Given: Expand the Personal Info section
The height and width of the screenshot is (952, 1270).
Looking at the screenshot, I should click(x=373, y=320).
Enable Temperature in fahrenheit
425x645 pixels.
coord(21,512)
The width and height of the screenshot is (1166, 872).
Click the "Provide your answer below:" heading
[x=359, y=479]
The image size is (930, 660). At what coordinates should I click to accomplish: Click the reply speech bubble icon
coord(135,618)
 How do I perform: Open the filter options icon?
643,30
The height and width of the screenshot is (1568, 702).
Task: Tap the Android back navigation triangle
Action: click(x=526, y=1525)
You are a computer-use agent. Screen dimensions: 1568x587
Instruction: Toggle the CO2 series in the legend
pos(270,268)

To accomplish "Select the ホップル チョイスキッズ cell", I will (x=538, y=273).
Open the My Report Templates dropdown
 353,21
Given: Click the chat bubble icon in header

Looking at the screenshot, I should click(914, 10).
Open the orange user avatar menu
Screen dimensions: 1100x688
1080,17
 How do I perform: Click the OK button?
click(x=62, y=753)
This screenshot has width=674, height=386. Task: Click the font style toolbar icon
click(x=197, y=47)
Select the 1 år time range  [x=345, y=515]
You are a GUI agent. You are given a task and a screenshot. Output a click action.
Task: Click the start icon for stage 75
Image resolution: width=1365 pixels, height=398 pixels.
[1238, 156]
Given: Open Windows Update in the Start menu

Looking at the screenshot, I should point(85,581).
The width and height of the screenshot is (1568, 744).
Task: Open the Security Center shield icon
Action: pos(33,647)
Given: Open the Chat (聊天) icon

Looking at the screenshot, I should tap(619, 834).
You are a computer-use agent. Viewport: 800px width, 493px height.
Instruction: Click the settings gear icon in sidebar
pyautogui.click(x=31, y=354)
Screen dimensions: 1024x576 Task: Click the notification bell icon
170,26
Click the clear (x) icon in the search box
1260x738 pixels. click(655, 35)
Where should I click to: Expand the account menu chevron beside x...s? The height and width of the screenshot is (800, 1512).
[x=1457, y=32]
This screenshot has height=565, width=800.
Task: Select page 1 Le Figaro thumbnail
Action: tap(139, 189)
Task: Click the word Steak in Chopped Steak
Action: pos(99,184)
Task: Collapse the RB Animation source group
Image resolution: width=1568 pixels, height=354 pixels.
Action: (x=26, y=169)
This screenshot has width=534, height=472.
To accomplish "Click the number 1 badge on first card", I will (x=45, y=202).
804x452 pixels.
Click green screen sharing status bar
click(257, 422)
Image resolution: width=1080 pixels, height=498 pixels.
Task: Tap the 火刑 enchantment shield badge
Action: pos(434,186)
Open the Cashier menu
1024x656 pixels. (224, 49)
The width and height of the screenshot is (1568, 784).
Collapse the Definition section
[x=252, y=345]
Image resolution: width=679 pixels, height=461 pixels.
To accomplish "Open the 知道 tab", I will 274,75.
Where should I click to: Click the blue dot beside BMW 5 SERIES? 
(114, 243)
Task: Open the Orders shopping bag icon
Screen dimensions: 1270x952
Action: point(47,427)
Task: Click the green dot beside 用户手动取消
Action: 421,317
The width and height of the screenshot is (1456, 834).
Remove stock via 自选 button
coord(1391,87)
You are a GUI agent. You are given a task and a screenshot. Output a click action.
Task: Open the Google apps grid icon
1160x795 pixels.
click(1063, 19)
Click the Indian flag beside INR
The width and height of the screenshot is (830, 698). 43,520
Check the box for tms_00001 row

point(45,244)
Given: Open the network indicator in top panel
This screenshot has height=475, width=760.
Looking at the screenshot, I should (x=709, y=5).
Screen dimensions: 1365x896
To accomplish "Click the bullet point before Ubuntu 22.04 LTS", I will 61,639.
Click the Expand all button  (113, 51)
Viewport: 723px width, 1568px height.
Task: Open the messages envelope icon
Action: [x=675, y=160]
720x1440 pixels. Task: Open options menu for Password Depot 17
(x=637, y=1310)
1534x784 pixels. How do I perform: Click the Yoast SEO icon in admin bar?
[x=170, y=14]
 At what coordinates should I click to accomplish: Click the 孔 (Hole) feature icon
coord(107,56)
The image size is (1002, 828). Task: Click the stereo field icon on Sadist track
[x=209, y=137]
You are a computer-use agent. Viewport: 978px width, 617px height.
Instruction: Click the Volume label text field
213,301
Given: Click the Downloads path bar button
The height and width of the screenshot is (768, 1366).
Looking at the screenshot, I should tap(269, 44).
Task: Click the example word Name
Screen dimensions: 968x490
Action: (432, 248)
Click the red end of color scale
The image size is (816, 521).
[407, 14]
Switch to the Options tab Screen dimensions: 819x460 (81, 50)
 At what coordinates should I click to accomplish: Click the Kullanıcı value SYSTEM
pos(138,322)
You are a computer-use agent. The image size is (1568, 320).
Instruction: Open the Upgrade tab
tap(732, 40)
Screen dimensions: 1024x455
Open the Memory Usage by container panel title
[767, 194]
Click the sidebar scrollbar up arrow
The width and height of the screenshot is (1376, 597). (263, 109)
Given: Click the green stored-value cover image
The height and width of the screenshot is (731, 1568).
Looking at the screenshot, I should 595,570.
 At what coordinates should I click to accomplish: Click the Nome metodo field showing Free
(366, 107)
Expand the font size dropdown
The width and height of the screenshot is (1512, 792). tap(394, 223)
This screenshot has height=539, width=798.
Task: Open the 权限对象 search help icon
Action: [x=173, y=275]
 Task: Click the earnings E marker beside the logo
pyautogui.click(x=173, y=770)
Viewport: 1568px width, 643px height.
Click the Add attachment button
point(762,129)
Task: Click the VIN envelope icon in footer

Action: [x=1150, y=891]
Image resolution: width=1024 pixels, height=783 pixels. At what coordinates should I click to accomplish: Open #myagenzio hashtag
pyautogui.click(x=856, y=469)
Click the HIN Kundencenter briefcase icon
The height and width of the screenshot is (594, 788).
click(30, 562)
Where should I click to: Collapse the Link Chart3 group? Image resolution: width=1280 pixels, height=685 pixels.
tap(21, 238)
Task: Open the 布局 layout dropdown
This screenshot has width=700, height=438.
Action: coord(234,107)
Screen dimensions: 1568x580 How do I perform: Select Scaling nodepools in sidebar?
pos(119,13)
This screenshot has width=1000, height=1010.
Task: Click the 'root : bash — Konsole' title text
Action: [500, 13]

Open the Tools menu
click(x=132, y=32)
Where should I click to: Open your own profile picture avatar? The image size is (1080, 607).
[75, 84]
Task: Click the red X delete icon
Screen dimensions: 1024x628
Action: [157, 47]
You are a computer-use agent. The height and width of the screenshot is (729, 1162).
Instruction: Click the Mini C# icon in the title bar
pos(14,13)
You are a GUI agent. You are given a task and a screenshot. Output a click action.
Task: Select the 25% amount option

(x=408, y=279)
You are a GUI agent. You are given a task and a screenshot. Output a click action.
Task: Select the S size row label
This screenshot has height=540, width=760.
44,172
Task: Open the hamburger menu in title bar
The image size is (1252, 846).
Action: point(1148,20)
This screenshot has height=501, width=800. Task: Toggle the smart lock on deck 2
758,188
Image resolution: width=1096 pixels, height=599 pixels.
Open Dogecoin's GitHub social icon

+-------+

# [Görevin kapsamı]
Yalnızca "The width and height of the screenshot is (1456, 834)." içeren satırla başlayıp "click(1063, 19)" içeren satırla biten kayıtları, istekler de dahil olmak üzere yeniden yazın. Yanıtlardaki her koordinatı 0,75 ile çarparak ölçekleyin ve tam sayıya yuvarlayın (buçuklar yukarı).

# [Alıştırma sonucu]
The width and height of the screenshot is (1456, 834).
Remove stock via 自选 button
coord(1043,65)
You are a GUI agent. You are given a task and a screenshot. Output a click action.
Task: Open the Google apps grid icon
1160x795 pixels.
click(797, 14)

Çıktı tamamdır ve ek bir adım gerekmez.